**Source passage**:
___

Healthy Living

Tuesday, October 7, 2008

Body of Work: Weight-loss surgery is the easy way out

This is not what I meant to write about. What I was thinking about writing, when I sat down and sipped my coffee and opened up my laptop and all the way up to the point where I fired up a Word document and flexed my fingers, maestro-like, above the keyboard: my skin, and the way my body is shaped, and how I can't figure out if I am getting used to looking slightly crêpe-y and elephantine in the belly-ular area, or if my skin really is tightening up and that's the reason I am thinking it doesn't look so bad and hey, cute little boobs and maybe I will just say bite me, plastic surgery, you are expensive and scary.

I started off planning to write that post. I started to actually write that post, but it swerved off almost immediately when I started a sentence with a familiar lament and emerged at the end of that sentence with a tiny little epiphany that maybe won't startle you, but which startled the heck out of me.

It goes against everything the fat acceptance movement believes in, which makes me sad--because what they have to say is so, so important. But the thing is, what I have to tell you, and I am sorry, fat acceptance activists, I honestly am--but I like having lost the weight. I like being a smaller person, less remarkable. I like having a wider range of clothes to cry about in the dressing room, I like being able to fold over and touch my nose to my knees, I like fitting in chairs, and I really like not feeling like I have to apologize for my self, my size, for being a blight on the landscape. I hate that I ever had to feel that way, and don't think any one should. I wish I didn't have to have lost so much weight in order to finally feel a little more okay in my body. You're right, when you say no one should, that it is an evil.

When people talk about weight-loss surgery being the easy way out, what they're talking about is a very pro-skinny, yay losing weight! kind of mindset, in which people who have gotten surgery didn't have to do all the hard work of exercise or change the way they eat or become active or have to be strong-willed all the time, right? I will tell you, because I have to keep saying this: in every way, that idea is completely untrue and continues to make me mad because it sure as heck hasn't felt easy to me. I still have to exercise! I had to change my entire lifestyle and eating patterns! It was not easy! My daily struggle with what I eat, getting enough exercise, taking my vitamins, keeping up my protein and my water, it remains anything but easy, okay? I might be a little sensitive about this topic.

___

**Information given**:

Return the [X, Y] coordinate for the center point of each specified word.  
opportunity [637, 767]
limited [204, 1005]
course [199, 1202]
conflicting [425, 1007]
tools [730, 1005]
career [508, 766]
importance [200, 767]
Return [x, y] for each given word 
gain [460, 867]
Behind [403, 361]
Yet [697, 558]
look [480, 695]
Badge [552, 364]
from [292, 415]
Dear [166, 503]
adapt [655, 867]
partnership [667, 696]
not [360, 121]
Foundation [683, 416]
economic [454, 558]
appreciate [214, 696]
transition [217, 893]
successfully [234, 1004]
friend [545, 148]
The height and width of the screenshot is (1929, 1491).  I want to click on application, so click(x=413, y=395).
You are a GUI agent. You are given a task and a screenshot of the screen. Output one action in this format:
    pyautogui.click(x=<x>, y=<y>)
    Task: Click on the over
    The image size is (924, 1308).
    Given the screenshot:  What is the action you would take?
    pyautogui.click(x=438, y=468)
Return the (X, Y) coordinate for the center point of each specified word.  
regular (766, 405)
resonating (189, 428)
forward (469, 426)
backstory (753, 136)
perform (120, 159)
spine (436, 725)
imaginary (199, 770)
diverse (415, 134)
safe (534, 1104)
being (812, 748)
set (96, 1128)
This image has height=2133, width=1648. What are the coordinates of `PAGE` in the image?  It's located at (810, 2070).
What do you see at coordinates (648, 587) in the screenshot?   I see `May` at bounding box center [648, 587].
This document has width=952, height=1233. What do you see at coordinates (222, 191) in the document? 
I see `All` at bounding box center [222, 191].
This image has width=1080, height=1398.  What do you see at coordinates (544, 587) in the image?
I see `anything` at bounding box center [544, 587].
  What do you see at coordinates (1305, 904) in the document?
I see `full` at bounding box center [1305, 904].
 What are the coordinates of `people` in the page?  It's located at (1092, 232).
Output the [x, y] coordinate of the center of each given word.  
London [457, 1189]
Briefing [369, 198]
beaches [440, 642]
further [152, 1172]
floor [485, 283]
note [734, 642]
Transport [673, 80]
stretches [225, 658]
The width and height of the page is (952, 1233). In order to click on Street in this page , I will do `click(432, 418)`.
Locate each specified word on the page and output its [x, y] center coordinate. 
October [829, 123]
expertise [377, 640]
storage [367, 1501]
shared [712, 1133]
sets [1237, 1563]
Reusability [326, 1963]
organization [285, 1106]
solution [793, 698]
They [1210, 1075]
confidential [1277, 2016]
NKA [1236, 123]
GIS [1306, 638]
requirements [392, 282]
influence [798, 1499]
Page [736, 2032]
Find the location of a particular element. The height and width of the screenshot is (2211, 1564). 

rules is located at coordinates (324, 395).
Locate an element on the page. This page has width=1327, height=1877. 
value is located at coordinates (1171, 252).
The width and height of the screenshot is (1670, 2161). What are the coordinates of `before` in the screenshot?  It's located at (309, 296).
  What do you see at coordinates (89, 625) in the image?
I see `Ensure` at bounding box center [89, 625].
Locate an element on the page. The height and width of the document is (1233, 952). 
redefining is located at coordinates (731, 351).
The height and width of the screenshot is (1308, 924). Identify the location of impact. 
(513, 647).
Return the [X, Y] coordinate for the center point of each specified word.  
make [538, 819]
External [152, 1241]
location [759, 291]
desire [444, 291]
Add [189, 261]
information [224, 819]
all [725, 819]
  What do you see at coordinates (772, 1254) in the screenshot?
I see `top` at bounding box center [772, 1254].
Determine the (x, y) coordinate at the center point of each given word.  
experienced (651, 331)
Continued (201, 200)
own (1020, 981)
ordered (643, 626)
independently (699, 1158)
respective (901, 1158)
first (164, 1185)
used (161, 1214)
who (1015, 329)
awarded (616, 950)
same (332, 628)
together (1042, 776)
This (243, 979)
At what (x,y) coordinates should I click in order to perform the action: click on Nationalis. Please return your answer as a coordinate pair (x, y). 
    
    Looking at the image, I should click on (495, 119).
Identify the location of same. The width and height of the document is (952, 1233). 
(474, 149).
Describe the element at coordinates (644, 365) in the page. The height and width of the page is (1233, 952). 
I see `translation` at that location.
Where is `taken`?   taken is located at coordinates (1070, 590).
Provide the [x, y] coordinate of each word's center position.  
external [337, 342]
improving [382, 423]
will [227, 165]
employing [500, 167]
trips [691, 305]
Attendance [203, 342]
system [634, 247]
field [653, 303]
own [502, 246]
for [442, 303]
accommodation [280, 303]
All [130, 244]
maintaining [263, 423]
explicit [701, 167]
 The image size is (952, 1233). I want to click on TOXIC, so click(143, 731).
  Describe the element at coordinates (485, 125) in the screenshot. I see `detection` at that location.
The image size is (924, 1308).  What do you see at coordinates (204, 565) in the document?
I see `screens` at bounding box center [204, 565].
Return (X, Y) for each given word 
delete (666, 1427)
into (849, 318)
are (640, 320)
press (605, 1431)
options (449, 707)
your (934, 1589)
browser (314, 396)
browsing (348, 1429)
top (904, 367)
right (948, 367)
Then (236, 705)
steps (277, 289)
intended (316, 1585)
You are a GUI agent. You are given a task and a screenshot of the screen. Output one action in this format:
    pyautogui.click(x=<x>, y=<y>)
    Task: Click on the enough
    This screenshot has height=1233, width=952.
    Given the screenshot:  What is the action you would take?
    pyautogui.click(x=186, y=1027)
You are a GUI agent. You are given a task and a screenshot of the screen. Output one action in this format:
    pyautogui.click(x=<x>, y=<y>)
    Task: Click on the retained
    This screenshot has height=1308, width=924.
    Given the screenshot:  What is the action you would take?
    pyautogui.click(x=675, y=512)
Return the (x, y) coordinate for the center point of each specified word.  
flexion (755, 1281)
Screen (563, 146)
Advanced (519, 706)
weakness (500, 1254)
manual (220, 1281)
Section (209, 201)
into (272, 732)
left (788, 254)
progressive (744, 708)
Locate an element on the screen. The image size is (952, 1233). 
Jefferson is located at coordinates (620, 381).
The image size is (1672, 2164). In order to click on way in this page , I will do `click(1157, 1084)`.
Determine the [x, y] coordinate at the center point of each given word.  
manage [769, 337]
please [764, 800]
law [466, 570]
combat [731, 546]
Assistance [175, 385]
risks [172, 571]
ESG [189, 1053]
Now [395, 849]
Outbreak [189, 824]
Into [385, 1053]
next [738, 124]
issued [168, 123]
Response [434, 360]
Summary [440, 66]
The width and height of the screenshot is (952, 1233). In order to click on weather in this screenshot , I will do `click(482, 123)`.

___

**Task instructions**:
1. According to the post on weight-loss surgery, on what date was it published?
2. Reproduce the post on weight-loss surgery word for word, beginning at the words "It goes against" and stopping after the words "is an evil.".

**Written answers**:
1. Tuesday, October 7, 2008

2.
It goes against everything the fat acceptance movement believes in, which makes me sad--because what they have to say is so, so important. But the thing is, what I have to tell you, and I am sorry, fat acceptance activists, I honestly am--but I like having lost the weight. I like being a smaller person, less remarkable. I like having a wider range of clothes to cry about in the dressing room, I like being able to fold over and touch my nose to my knees, I like fitting in chairs, and I really like not feeling like I have to apologize for my self, my size, for being a blight on the landscape. I hate that I ever had to feel that way, and don't think any one should. I wish I didn't have to have lost so much weight in order to finally feel a little more okay in my body. You're right, when you say no one should, that it is an evil.